Which brings me to the second thing that has heartened me recently. What I just said here is more or less what Ezra Klein has been repeating recently (see here and here, both gift links). On a national level, Klein, the New York Times columnist, is the most important voice in the Democratic Party. He can move mountains. For example, on a policy level, he is partly responsible for the recent changes the state of California made with respect to housing regulations—weakening regulations so as to allow for the more rapid construction of desperately needed housing in the state, and this in a state infamous for resistance to such change.
Klein has recently taken to arguing that the Democratic Party needs to become a “big tent” party capable of holding together a bunch of different constituencies representing a bunch of different perspectives, even ones that are blatantly at odds with one another. He’s embraced “politics” in the way Civic Fields has framed it all along: ideological litmus tests need to come to an end, differences need to be acknowledged and even encouraged, and being a “Democrat” needs to mean less, not more.
This means Democrats need to focus on only a few big national issues—affordability, opposition to authoritarian cruelty, and—I wish Klein would add—law enforcement that is both professional and civilian (in contrast to the militarized security that has been a trump card for the Right). Meanwhile, different Democrats in different parts of the country can and should represent their constituencies differently from each other. This, after all, is what representation is all about. It is not rocket science, though, given the direction of both parties over the last decades, it certainly can seem that way.
So, I’m glad to be hearing all this from a strategy and policy mouthpiece of the Democratic Party.
The third reason I am heartened is the fact that seven Democratic senators (plus an independent who caucuses with the Democrats) broke with their party this week to support a Republican bill to end the shutdown. Ironically, Klein has been critical of this move. It seems he is still struggling to learn his own lessons. I think, by contrast, that it is a promising sign for two reasons.

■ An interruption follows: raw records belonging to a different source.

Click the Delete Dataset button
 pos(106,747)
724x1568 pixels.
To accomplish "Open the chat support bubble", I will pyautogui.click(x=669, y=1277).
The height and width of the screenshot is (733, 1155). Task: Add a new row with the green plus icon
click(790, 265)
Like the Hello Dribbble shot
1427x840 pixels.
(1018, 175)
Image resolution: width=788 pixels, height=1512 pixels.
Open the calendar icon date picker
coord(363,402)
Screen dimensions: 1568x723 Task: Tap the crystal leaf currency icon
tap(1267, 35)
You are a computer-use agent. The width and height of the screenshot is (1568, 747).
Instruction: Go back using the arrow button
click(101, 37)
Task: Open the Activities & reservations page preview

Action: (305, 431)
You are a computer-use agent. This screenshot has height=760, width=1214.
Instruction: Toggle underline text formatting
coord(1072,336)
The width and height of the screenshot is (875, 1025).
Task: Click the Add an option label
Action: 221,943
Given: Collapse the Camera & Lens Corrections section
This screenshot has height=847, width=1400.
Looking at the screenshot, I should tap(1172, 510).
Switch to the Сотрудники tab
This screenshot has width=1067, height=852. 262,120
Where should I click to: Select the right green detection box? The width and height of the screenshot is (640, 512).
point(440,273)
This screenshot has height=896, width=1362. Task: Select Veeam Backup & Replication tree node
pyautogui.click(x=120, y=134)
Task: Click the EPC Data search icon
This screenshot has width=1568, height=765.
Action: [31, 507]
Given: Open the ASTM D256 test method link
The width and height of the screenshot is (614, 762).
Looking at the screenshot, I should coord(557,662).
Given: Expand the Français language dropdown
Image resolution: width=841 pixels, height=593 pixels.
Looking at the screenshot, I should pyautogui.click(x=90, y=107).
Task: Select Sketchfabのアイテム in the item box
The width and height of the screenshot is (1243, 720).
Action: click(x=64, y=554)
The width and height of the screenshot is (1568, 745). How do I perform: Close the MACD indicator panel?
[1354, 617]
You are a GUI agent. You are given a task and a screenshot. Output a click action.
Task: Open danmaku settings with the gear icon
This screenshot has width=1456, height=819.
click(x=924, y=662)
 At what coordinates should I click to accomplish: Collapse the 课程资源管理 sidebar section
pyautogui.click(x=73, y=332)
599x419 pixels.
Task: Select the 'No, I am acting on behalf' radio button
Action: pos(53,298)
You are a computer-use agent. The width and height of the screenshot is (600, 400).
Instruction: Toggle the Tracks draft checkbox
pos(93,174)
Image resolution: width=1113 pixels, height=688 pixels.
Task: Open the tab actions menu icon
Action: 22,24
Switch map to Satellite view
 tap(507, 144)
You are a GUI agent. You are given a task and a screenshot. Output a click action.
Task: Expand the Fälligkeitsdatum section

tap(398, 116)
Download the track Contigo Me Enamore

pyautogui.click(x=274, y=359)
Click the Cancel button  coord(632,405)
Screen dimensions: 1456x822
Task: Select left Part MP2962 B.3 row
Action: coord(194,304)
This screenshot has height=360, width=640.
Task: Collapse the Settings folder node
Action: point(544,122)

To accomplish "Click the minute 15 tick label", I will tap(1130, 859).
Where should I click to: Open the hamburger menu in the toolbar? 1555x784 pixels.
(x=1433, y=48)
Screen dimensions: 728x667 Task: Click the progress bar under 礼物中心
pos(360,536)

First, it is consistent with the principle of representation. Senators should not be agents of parties, though they absolutely need to work with their parties, but rather representatives of their constituencies. A lot of folks are being hurt by the shutdown, some in more areas than others. At some point, practical issues have to take precedence over party loyalty. We would live in a different and better country if more politicians thought this way.
Second, it speaks to the growing weakness of Chuck Schumer, and that is a very good thing—not only because Schumer has proved himself to be a very unlikable politician but because a central problem in governance right now is the top-down structure of our political parties. They need to be democratized, not disciplined.
Together with Mamdani’s victory in Schumer’s home city of New York, the Democratic Party is trending away from top-down control. Given the widespread hatred for Trump and the very legitimate worries about the new form of American authoritarianism, it is understandable that the opposition party would want to walk in lock step. But that’s the wrong move.
Digging in, contra Bernie, is not the best way forward for the Democratic Party or for combating oligarchy. For democratization in the country must start with democratization in our political parties. That some Democrats decided they could not toe the line indefinitely, no matter what the party leadership said, is a good thing. It means that maybe, just maybe, more political space may be opening up in at least one party.